为了提高床位使用率,加快病人周转,合理控制医疗费用,各县(市、区)要制定上级医疗机构将病情允许转出的病人转至下级医疗机构继续治疗的管理措施,并严格考核各医疗机构的落实情况;要完善新农合资金补偿政策,降低向上转诊补偿标准,提高向下转诊补偿标准,用新农合基金这一经济杠杆切实盘活双向转诊制度。

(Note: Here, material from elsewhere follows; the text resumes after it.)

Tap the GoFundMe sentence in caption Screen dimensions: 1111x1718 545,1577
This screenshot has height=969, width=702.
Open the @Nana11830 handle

(六)落实支援农村卫生工程等医师多点执业制度。各县市区、各有关医疗机构要认真贯彻执行《甘肃省医师多点执业管理办法(2014)》(甘卫医政发〔2014〕471号)、《关于支援农村卫生工程等医师多点执业有关规定的通知》(甘卫医政发〔2014〕472号)和《关于进一步加强县级医院服务能力建设的通知》(甘卫医政发〔2014〕486号),做好上级医疗机构对基层医疗机构的实时指导;要制定上级医疗机构医师到基层医疗机构执业的条件要求,对医师多点执业产生的相关费用进行合理测算,将相关费用纳入总额预付支付方式改革,并对相关利益方进行合理补偿,充分调动上下级医疗机构实施多点执业制度的积极性,落实好多点执业制度,综合提升基层医疗机构服务水平,使患者在基层医疗机构能够享受到上级医疗机构同等水平的医疗服务,实现“医生流动服务,病人本地就医”的目标。

四、覆盖范围

(一)实施范围。县级医疗机构分级诊疗病种适用于县级综合医院、中医医院、民族医院、妇幼保健站(院)等新农合定点医疗机构;乡镇卫生院(社区卫生服务中心)分级诊疗病种适用于落实国家基本药物制度、实行药品零差率销售的乡镇卫生院、社区卫生服务中心。其它类型的定点医疗机构,各县(市、区)可根据服务能力强弱决定是否纳入实施范围。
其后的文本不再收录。